In this talk we will describe some of our attempts to build theoretical models of communication when communicating players are uncertain about different aspects of the context. Depending on the time available we will show how:
1) Data can be compressed even when sender and receiver are not in agreement on the prior from which the data is sampled.
2) Probabilistic Communication strategies can be implemented even when sender and receiver don't share the randomness perfectly.
3) Players learn to coordinate on future actions (under mild conditions) even in the absence of prior understanding of each other's future plans.
Based on joint works with Brendan Juba (Washington U.), Oded Goldreich (Weizmann), Adam Kalai (MSR), Sanjeev Khanna (U. Penn.), Elad Haramaty (Technion), Clement Canonne (Columbia), Venkatesan Guruswami (CMU), Raghu Meka (UCLA), and Jacob Leshno (Columbia).
Madhu Sudan got his Bachelors degree from IIT Delhi in 1987 and his Ph.D. from UC Berkeley in 1992. From 1992-1997 he was a Research Staff Member at IBM's Thomas J. Watson Research Center. In 1997 he joined the faculty at MIT, where among other roles he served as an Associate Director of MIT's CSAIL from 2007-2009. In 2009, Madhu Sudan joined Microsoft Research at their New England Research Center as a Principal Researcher. He continues to be an Adjunct Professor at MIT.

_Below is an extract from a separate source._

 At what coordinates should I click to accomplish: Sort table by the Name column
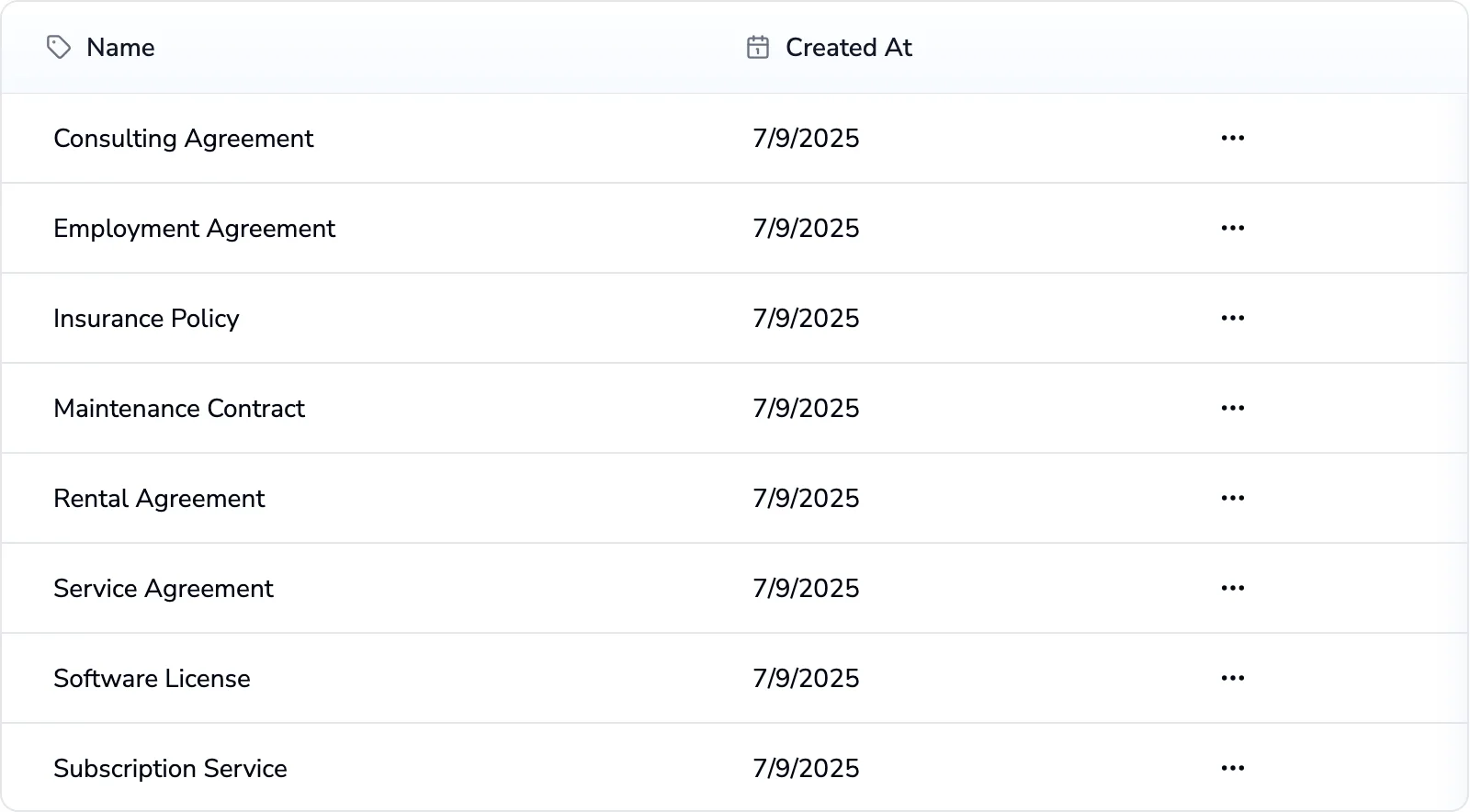[119, 48]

Madhu Sudan's research lies in the fields of computational complexity theory, algorithms and reliable communcation. He is best known for his works on probabilistic checking of proofs, and on the design of list-decoding algorithms for error-correcting codes. His current research interests include semantic communication and property testing. In 2002, Madhu Sudan was awarded the Nevanlinna Prize, for outstanding contributions to the mathematics of computer science, at the International Congress of Mathematicians in Beijing.